The Reubens' consortium, which had financing from HBOS, was dependent on a recommendation from McCarthy & Stone's board and the negotiation of a separate break fee - a condition that the company refused.
Earlier this week, McCarthy & Stone agreed to a £1bn takeover offer from Mars Bidco, a bidding vehicle for the private equity companies Permira and Barclays Capital. As part of that deal, pitched at £10 a share, McCarthy & Stone agreed a "break fee" of a little less than £10m that would be payable to Mars Bidco if the deal does not proceed.
Broomco, the consortium that includes HBOS, the brothers Simon and David Reuben and West Coast Capital, the private equity company headed by the retail tycoon Sir Tom Hunter, has countered with a superior bid of £10.30 a share. As a result of the break-fee issue, the higher bid has been turned down.
"The board of McCarthy & Stone advised the consortium that it was prepared to recommend the consortium's proposal, but in light of the break-fee arrangements within the implementation agreement with Mars Bidco it was not in a position to provide a break fee to the consortium," Broomco said.
A company spokesman claimed, however, the break fee was "a non-issue" as, under takeover rules, a company can agree to a break fee worth only 1 per cent of the offer. As the Mars Bidco break fee is worth almost 1 per cent, McCarthy & Stone was not allowed to agree a separate fee.
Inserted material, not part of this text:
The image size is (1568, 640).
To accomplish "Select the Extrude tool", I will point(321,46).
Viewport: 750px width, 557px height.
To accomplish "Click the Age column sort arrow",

A Broomco spokesman said the company would consider its options, but declined to comment on whether the £10.30-a-share bid would be taken hostile. If Broomco drops its demand to agree a break fee with McCarthy & Stone, it could potentially drive the bid price higher. The property tycoon Vincent Tchenguiz has also been linked with a bid but has yet to complete due diligence.
One construction analyst described the situation as "like a man trying to juggle two girlfriends". He said the two formal bids represent a huge premium to McCarthy & Stone's net assets per share, last reported at 438p, suggesting that a bid from an industry player looks very unlikely.